Enclosed, right to the shoreline by steep cliffs, the beach on Zante’s north-west coast, is only accessible by boat and there are plenty of organised tours available, some picking up parties from hotels, others sailing from harbours like Porto Vromi Maries or Micro Nisi.

Most tours last around three hours, allowing time for swimming in the beautifully clear waters at the beach – and it’s fun to see swimmers’ bodies appear to turn blue while they are in the sea.

Take in other landmarks such as the Blue Caves, the hidden Sfogio Beach and a rocky cliff edge, said to represent the profile of the sea god Poseidon.

At least one operator includes a coastal coach tour to see panoramic views from the Alykes Hills, from where you can see Kefalonia and the Greek mainland, and others even have pirate-themed events on board.

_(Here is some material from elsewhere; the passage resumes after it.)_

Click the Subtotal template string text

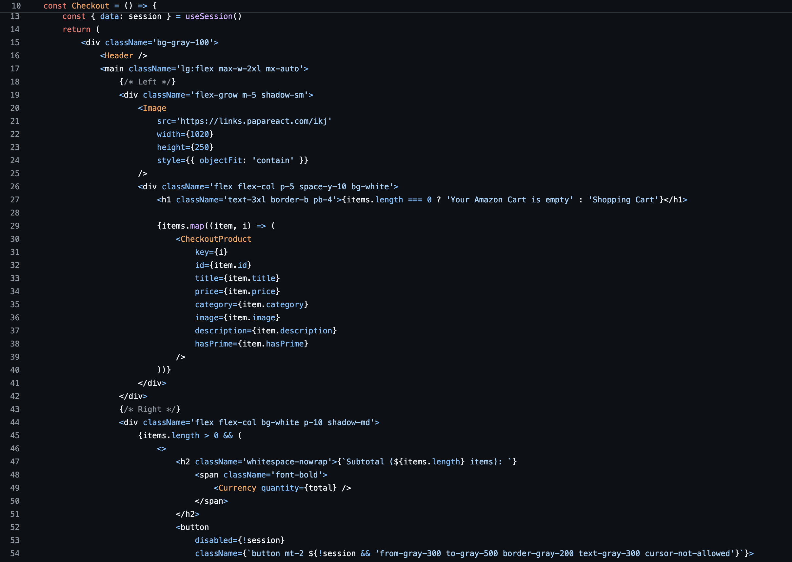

Check with your hotel.

Smugglers Cove has no loungers, parasols, toilets or refreshment facilities, and the only shade is cast when the sun is behind the cliffs, so take water, a snack and suitable clothes, including sun hats.

Some of the history of the wreck is disputed, but it is known the 157ft, 450-ton ship, originally known as Saint Bedan, was built in Scotland in 1937.

Passing through a succession of Greek owners in the 1960s and 70s, it is claimed that the vessel, by then the Panagiotis, was being used by cigarette smugglers, en route from Turkey, when she ran aground in storms in October 1980 while being pursued by the Greek navy.